It comes just after the social media giant resolved its week-long standoff with the Australian government over a proposed new law which would make Facebook pay to host news outlets.
A statement issued by Treasurer Josh Frydenberg said they would introduce amendments to the proposed law, which he said "will provide further clarity to digital platforms and news media businesses about the way the Code is intended to operate and strengthen the framework for ensuring news media businesses are fairly remunerated."
"The government has been advised by Facebook that it intends to restore Australian news pages in the coming days."
The ban was only meant to restrict publishers and people in Australia from sharing or viewing Australian and international news content.
But somehow, the Climate Change Commission was caught up in it all.
When a user attempts to post onto Facebook a link to the Commission's website, a box pops up which says: "This post can't be shared".
"In response to Australian government legislation, Facebook restricts the posting of news links and all posts from news pages in Australia.
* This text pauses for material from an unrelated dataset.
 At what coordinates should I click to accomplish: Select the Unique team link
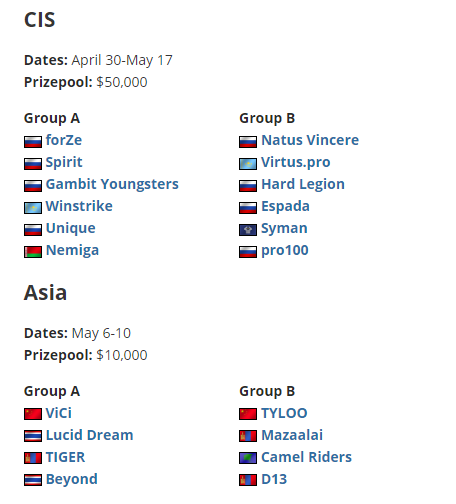click(71, 228)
Globally, the posting and sharing of news links from Australian publications is restricted."
But the commission's communications manager, Fran Lovell, said it made no sense.
"The Climate Change Commission is a bit confused that Facebook has mis-identified us as an Aussie news site.
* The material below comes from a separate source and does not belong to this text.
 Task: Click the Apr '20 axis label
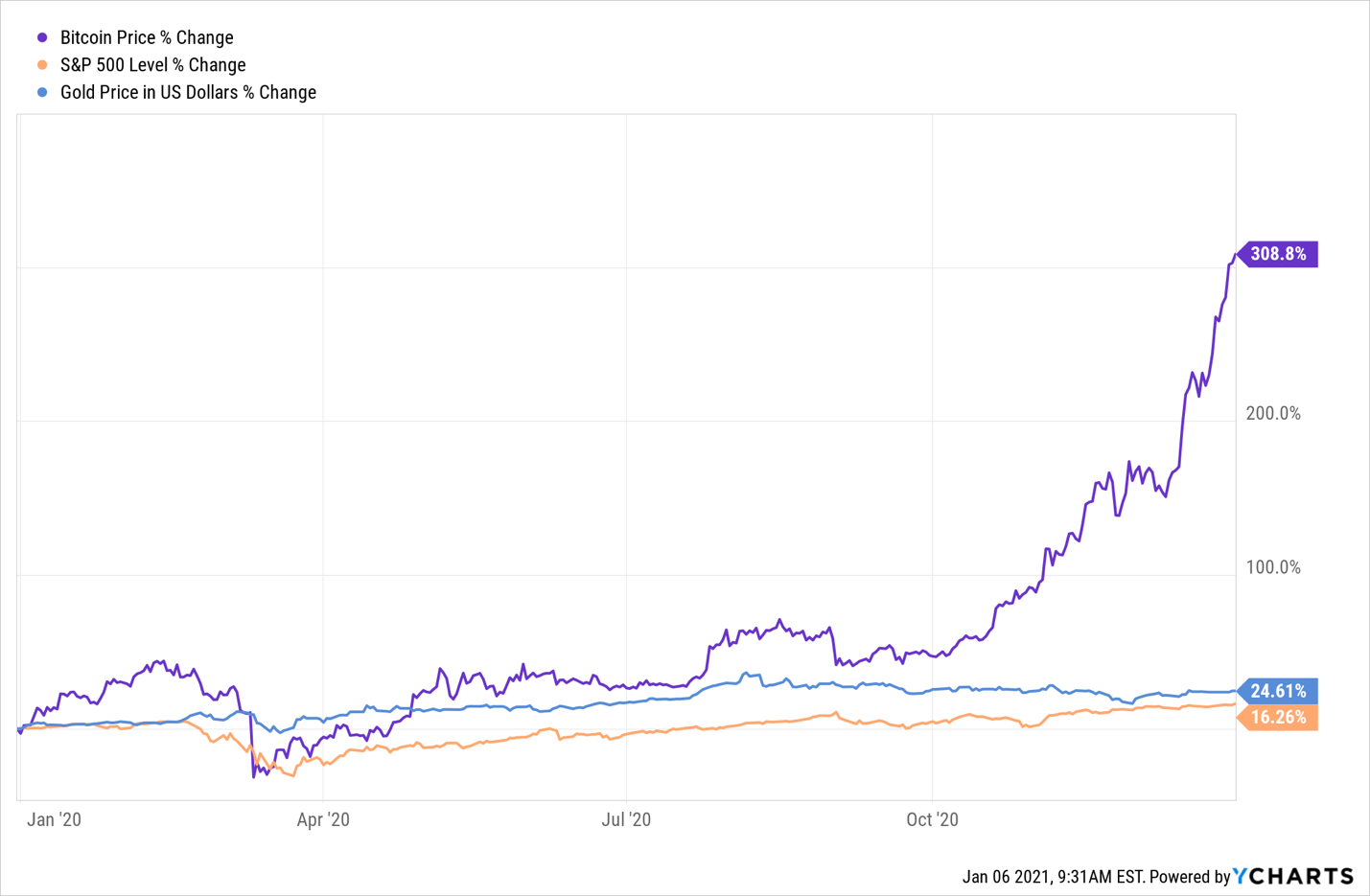(x=323, y=819)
"Lots of people have been asking us what the story is and we are not entirely sure - but we can promise we have alerted Facebook to explain where Aotearoa is in relation to Australia.
They have not heard back from Facebook.
It comes at a busy time for the commission, which is in the middle of its engagement period over its Draft Advice, published just over three weeks ago.
They have made the decision to extend the engagement period by two weeks out to the end of March.
"Our consultation is really important and people should head to our website to learn more and make a submission," Lovell said.
Facebook has not responded to either the commission, nor to an RNZ request for comment.
It's not known if other government departments or agencies are also affected; or any other New Zealand-based news organisations.